The draft report is a benchmarking piece which allows the development of an ongoing scorecard across 12 criteria, such as alignment of costs and efficiency. Potentially controversially, the members have also been asked to rank, on a score of one to nine (where nine is the highest) a range of views such as the level of trust of the industry by savers and the state of regulation.

“How do you think the industry will respond to the question on the level of trust [afforded it]?” Hodgson asks. Hmm. My guess, for what it’s worth, is not very well assuming the respondents are honest. The results have not yet been collated.

“They are sensible criteria,” Hodgson says. “At least we will know which areas come out better than others and this will suggest our priorities and future actions.” The draft paper assumes that the investment industry is a complex adaptive system and therefore unable to be subject to what academics refer to as “reductionism”, because there is no linkage between the individual components of the system and the behaviour of the whole. One gets the impression the final report is not going to be light bedtime reading.

There are five over-arching issues, Hodgson says. They are:

>  The rise of complexity: the clock-speed of change is going up. To borrow an acronym from the US military there is volatility, uncertainty, complexity and ambiguity (VUCA). TAI proposes some “coping” strategies.

>  The probability of another financial crisis within the next 10 years. “We don’t think the system has been made much safer” since the GFC, Hodgson says. “We suggest some pre-emptive actions.”

>  What happens to pension property rights? This is mainly a defined benefits fund issue to do with the probability of default by a government or major corporation. “The issue is whether this will be small and contained or whether there will be contagion… perhaps resulting in loss of trust in the defined contribution world.”

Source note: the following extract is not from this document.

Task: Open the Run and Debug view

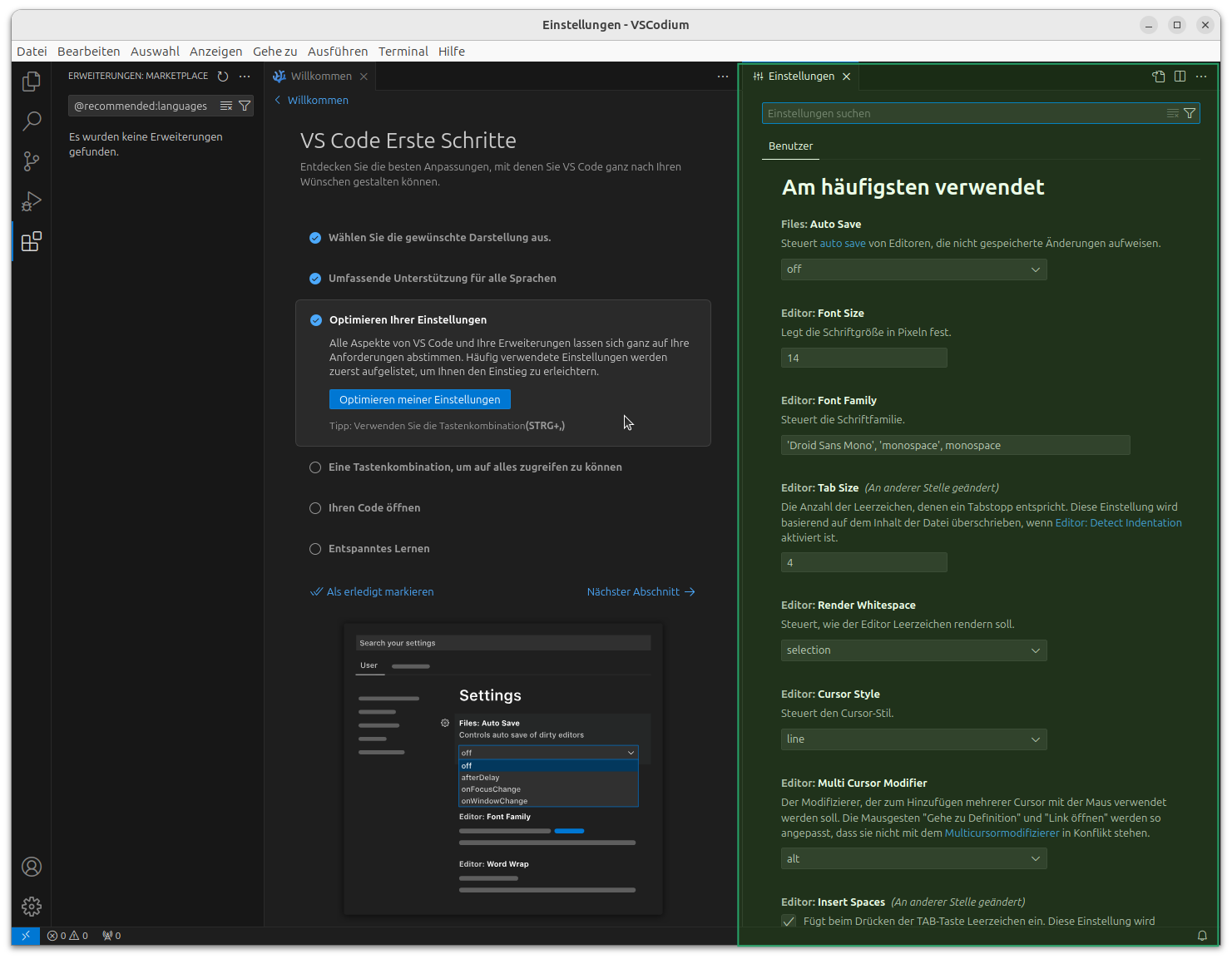Action: tap(32, 201)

>  Where to capitalism? The rise of universal ownership, whereby the historical pre-eminence of “market fundamentalism” is being replaced by a modified form whereby society gives governments a licence to regulate certain areas. It is more like “inclusive capitalism”.

>  The evolution of an industry scorecard. Will any score that is generated by the TAI members likely represent what is the reality in 10 years time?

Moving from the present state to the future, the TAI has suggested 20 “future states”, which will look at and analyse aspects of the industry on the basis of trends and possible scenarios.

For instance, are there any implications for the industry as a whole from the decisions last year by two of the world’s largest fiduciaries, CalPERS of the US and the PGGM in Europe, to ditch their hedge funds programs?

For each of the 20 “future states” three scenarios will be presented and then discussed and voted upon by the TAI members.

Each of the 30 non-Towers Watson members of the TAI are able to nominate 10 individuals to participate in the research program, which will make the results reasonably representative of the industry, although probably skewed to large funds and global fund managers.

Whatever the results, they will at least be a wake-up call for many of us.